Im «Fall Heta» entscheidet sich die Zukunft des österreichischen Föderalismus

von , 24.06.2015

mbe. ⋅ In Österreich geniesst die Ordnungspolitik keinen besonders hohen Stellenwert. Wenn Probleme auftauchen, versucht man sie eher mit einem pragmatischen «Schau'n ma» zu lösen. Der «Fall Heta» ist jedoch ganz anders gelagert: Selten ist in Österreich in den vergangenen Jahrzehnten eine ordnungspolitische Grundsatzfrage des Staatswesens dermassen klar auf dem Tisch gelegen. Von der Antwort wird die Zukunft des österreichischen Föderalismus abhängen.

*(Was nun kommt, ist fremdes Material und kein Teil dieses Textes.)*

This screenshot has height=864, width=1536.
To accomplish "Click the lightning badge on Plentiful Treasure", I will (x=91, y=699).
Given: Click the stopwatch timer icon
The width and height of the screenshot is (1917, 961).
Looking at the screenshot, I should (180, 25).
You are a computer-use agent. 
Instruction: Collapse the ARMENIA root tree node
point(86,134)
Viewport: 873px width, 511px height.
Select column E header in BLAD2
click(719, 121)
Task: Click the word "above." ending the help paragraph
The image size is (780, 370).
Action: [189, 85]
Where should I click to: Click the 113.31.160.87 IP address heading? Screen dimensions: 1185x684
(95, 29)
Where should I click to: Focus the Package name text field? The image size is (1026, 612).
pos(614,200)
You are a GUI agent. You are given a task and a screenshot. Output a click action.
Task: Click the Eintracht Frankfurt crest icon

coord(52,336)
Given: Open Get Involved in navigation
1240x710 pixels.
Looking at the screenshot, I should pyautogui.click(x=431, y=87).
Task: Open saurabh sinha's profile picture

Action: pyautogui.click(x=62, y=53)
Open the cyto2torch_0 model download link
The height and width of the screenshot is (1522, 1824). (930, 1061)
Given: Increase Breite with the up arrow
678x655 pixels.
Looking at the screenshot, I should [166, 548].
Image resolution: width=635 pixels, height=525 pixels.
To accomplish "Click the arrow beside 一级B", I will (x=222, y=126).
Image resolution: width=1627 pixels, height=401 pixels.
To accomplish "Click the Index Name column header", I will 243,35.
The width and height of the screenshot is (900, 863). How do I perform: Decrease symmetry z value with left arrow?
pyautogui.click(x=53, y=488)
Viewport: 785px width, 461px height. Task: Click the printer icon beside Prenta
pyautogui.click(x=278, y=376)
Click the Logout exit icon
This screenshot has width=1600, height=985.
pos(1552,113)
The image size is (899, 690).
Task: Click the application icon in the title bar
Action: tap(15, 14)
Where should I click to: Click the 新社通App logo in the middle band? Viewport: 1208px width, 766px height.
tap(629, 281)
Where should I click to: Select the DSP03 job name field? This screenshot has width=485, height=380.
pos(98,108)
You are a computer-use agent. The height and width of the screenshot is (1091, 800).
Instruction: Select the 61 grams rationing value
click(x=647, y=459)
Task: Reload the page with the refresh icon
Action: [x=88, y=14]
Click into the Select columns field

Als Gegenspieler fungieren der österreichische Finanzminister Schelling und der Kärntner Landeschef Kaiser. Schelling sprach Anfang März den mittlerweile berüchtigten Satz aus, dass der Bund nicht für die Kärntner Haftungen einspringen werde . Damit war gemeint, dass Klagenfurt selbst eine Lösung für seine rund 10 Mrd. € an Heta-Haftungen finden müsse. Das war eine fast revolutionäre Aussage, denn tatsächlich ist in der österreichischen Verfassung nicht geklärt, ob im Föderalismus das No-Bail-out-Prinzip gilt oder ob dem Bund eine Beistandspflicht zukommt.

Seither hängen die Heta-Haftungen wie ein Damoklesschwert über Kärnten. Während die akuten Finanzierungsprobleme des Landes durch Kreditzusagen des Bundes gelöst werden konnten (siehe obenstehenden Text), bilden die Heta-Garantien das eigentlich viel grössere und ungelöste Problem. In Klagenfurt stellt man sich auf den Standpunkt, dass man die Heta-Lasten niemals selbst tragen könne. «Es kann nur eine gemeinsame Lösung mit dem Bund geben», erklärt dazu Landeschef Kaiser.

Gibt es einen Weg, wie sich die beiden gegensätzlichen Positionen verbinden liessen? Den wahrscheinlich einzigen Ansatz haben Analytiker der Bank Berenberg skizziert . In einer Studie vom März gingen sie davon aus, dass Kärnten wohl für rund 3 Mrd. € seiner Haftungen tatsächlich wird aufkommen müssen. Kärnten könnte sich vom Bund einen Kredit in dieser Höhe geben lassen und diesen dann über 50 Jahre hinweg abstottern. Laut den Berenberg-Berechnungen würde dies Klagenfurt dank den derzeit niedrigen Zinsen rund 85 Mio. € pro Jahr kosten. Damit stünde Kärnten für seine Haftungen ein, aber würde vom Bund unterstützt – ein eleganter Lösungsweg. Landeschef Kaiser winkt ab: Zusätzlich einen so grossen Betrag im Haushalt einzusparen, sei unmöglich. In der Tat haben sich die Perspektiven verdüstert, seit jüngst eine noch grössere Kapitallücke bei der Heta bekanntgeworden ist . Kärnten benötigte nun wohl eher einen Kredit von 5 Mrd. € und hätte dafür 140 Mio. € im Budget freizumachen.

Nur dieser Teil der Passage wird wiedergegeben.